* EXERCISE MATERIAL *
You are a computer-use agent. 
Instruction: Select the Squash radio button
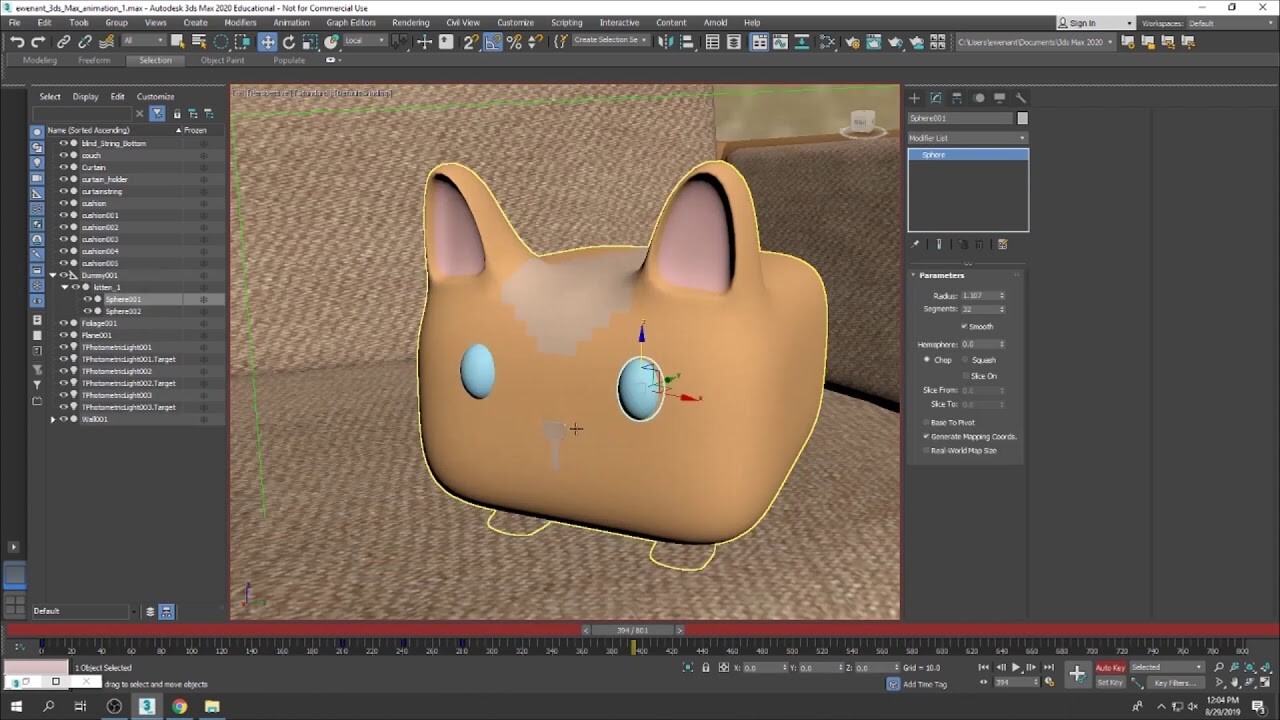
---
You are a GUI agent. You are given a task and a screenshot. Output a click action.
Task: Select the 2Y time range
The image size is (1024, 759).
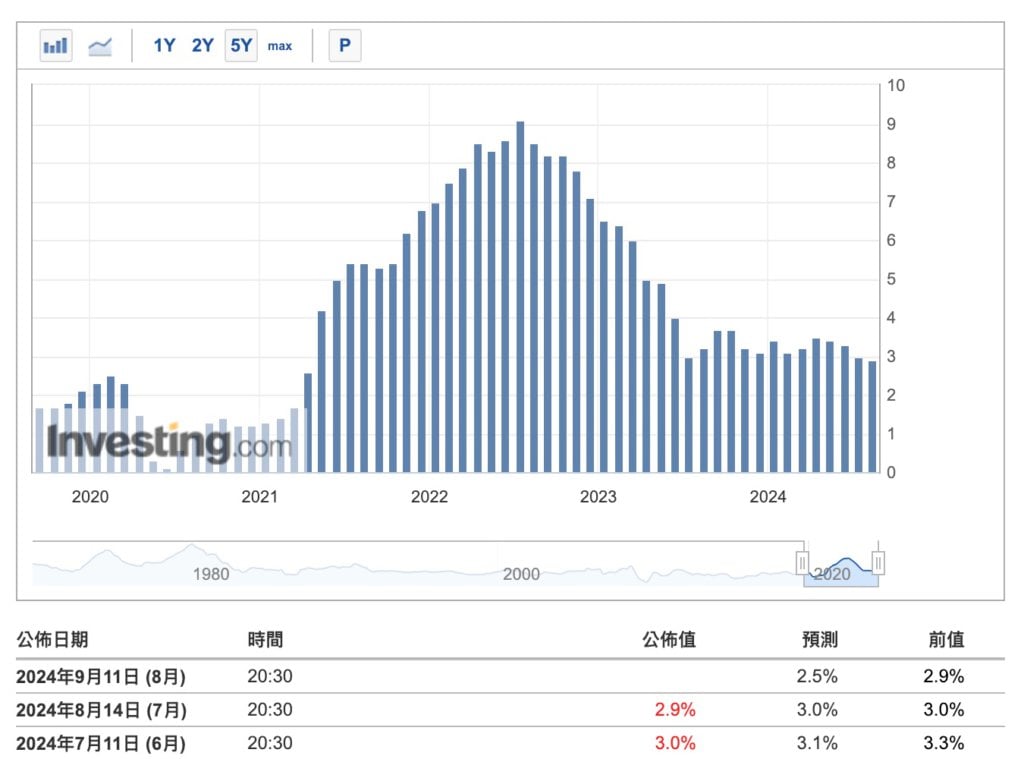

* WORK REQUEST *
Take from the entries every line that has the string "agent".

* RESULT OF THE TASK *
You are a computer-use agent. 
You are a GUI agent. You are given a task and a screenshot. Output a click action.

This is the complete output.